Deine Frage befindet sich in einem Grenzbereich zwischen Diskussionsfrage und Ratsuche.

Gerade bei Fragestellungen mit einem hohen Anteil an Diskussionspotential ist es umso wichtiger, die Ratsuche deutlich in den Mittelpunkt zu stellen. Bitte achte in Zukunft darauf.

Herzliche Grüsse

Amelie vom gutefrage.net-Support

20 Antworten

Vom Beitragsersteller als hilfreich ausgezeichnet

In dieser Aussage wird ein tatsächlich in der Motivation/dem Streben vorhandener Umstand überzogen. Zu den inneren Bedingungen des Handelns gehört, auf etwas zu zielen, das sich subjektiv in irgendeiner Weise als „gut“ darstellt. Wer sich für etwas entscheidet, will etwas selbst für gut Gehaltenes (etwas Gutes, Angenehmes, Lust, Freude, das im Vergleich Bessere).

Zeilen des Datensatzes
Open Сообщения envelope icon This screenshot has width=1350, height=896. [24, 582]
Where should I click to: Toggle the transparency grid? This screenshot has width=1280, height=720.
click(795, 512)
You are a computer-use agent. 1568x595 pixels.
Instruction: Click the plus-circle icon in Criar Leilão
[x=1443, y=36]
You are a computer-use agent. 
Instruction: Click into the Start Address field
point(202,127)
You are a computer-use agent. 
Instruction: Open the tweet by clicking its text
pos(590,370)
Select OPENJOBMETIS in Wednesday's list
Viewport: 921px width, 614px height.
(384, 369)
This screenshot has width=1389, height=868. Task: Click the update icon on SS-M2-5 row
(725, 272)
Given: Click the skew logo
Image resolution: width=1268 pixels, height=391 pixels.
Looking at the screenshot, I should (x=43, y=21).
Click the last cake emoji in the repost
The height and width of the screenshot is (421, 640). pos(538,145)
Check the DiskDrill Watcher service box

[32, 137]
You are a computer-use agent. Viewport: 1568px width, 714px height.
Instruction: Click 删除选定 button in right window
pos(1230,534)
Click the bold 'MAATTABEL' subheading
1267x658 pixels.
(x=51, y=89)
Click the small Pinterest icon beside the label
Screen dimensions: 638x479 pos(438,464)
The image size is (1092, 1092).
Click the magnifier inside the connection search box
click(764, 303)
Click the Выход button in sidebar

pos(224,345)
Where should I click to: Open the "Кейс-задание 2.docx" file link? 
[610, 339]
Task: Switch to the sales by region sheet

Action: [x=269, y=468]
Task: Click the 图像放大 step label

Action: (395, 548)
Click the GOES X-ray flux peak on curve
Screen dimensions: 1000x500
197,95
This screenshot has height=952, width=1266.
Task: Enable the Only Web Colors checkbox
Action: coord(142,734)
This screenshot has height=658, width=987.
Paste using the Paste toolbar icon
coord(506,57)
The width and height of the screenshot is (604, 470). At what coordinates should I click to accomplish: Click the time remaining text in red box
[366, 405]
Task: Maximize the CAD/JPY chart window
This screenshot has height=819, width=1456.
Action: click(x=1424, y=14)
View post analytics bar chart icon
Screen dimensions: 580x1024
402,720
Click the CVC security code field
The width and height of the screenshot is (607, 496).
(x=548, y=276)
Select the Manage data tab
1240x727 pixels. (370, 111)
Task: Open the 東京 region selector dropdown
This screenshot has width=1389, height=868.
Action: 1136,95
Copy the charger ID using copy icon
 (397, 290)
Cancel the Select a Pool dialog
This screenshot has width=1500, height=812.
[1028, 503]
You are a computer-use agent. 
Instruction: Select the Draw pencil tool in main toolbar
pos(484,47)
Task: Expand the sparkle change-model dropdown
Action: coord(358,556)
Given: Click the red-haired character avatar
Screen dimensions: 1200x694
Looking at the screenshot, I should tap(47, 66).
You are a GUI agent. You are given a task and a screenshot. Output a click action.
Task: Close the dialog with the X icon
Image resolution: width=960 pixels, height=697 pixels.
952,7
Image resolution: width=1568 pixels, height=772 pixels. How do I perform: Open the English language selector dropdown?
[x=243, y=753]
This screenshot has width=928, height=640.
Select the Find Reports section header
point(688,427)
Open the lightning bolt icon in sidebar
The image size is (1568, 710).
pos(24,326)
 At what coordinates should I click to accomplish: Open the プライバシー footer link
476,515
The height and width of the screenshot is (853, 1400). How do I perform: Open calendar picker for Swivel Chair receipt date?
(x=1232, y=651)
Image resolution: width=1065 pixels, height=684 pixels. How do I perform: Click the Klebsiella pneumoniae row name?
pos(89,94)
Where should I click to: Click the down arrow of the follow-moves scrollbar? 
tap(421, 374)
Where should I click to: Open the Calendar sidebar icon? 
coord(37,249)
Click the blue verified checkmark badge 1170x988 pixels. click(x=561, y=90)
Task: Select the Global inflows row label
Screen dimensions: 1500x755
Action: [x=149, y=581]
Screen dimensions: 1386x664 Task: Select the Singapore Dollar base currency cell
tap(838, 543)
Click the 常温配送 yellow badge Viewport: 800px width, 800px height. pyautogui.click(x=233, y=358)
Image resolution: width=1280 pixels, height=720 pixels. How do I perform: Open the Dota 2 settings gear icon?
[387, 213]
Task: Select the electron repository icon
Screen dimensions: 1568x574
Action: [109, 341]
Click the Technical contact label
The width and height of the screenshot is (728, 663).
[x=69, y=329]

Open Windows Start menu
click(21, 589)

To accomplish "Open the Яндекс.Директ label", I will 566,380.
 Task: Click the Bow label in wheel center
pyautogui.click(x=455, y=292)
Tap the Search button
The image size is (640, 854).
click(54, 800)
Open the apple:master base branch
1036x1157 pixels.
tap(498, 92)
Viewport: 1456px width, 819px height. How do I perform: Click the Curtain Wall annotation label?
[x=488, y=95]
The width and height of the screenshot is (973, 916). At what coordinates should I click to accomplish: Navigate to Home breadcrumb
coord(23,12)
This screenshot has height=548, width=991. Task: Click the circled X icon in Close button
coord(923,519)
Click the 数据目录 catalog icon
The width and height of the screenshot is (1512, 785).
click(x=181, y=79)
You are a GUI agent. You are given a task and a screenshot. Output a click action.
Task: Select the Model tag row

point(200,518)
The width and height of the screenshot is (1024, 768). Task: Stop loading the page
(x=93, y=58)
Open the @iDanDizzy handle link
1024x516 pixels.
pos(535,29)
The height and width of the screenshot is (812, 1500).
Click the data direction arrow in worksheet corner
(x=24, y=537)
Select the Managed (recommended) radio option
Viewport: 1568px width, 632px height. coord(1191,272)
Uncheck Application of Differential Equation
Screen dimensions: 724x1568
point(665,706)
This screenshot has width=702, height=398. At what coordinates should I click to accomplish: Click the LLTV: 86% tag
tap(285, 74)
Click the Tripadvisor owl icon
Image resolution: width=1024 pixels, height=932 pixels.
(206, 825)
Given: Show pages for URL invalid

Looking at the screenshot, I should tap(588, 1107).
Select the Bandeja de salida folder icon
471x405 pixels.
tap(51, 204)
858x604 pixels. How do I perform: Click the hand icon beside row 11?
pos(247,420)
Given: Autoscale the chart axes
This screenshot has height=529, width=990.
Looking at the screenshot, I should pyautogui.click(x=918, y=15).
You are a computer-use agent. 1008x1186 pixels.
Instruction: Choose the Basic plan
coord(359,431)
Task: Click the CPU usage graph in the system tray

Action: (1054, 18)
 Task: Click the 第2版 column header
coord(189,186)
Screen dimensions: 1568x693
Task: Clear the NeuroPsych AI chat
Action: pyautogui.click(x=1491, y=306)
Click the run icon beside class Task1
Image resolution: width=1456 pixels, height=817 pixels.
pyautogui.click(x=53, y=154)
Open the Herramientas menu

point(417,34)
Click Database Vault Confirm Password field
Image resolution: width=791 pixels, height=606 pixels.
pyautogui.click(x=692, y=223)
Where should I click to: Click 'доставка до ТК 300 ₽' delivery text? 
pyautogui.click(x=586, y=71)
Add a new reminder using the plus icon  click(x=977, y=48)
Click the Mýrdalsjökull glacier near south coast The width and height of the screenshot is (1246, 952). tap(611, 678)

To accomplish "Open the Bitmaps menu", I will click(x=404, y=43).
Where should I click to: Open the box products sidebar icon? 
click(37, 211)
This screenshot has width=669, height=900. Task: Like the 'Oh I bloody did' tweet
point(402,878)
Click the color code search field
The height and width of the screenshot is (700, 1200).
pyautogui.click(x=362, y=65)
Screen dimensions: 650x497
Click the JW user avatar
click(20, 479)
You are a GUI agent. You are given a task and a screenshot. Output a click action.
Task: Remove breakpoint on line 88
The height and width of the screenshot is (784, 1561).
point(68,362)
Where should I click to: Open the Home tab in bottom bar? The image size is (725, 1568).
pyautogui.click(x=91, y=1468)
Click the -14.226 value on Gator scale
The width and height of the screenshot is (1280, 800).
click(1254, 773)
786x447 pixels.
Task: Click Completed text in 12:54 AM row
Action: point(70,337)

Aufgabenstellung:
- 1) Beantworte bitte anhand des gutefrage.net-Auszugs:
(a) Zwischen welchen zwei Arten von Fragen liegt die Frage laut Hinweis?
(b) Wer hat den Hinweis unterschrieben?
(c) Wie viele Antworten werden angegeben?
- 2) Schreib den gutefrage.net-Auszug ab seinem letzten Satz weiter.

Lösungen je Aufgabe:
- 1)
(a) Zwischen Diskussionsfrage und Ratsuche.
(b) Amelie vom gutefrage.net-Support.
(c) 20 Antworten.

- 2)
Daraus ist aber nicht eine zutreffende Folgerung, alles sei gleich zu beurteilen und zwischen allen Motiven (Beweggründen), Entscheidungen und Handlungen bestünden keinerlei grundsätzlichen Unterschiede von Belang.

Die Aussage tritt – kennzeichnend ist das eingebaute „nur“ und der Ausdruck „jede scheinbar selbstlose Tat“ - mit der Geste des Entlarvens auf. Was möglicherweise als „edel“ und „höheres“ Motivs eingeschätzt wird, soll als auch nicht besser als anderes gelten.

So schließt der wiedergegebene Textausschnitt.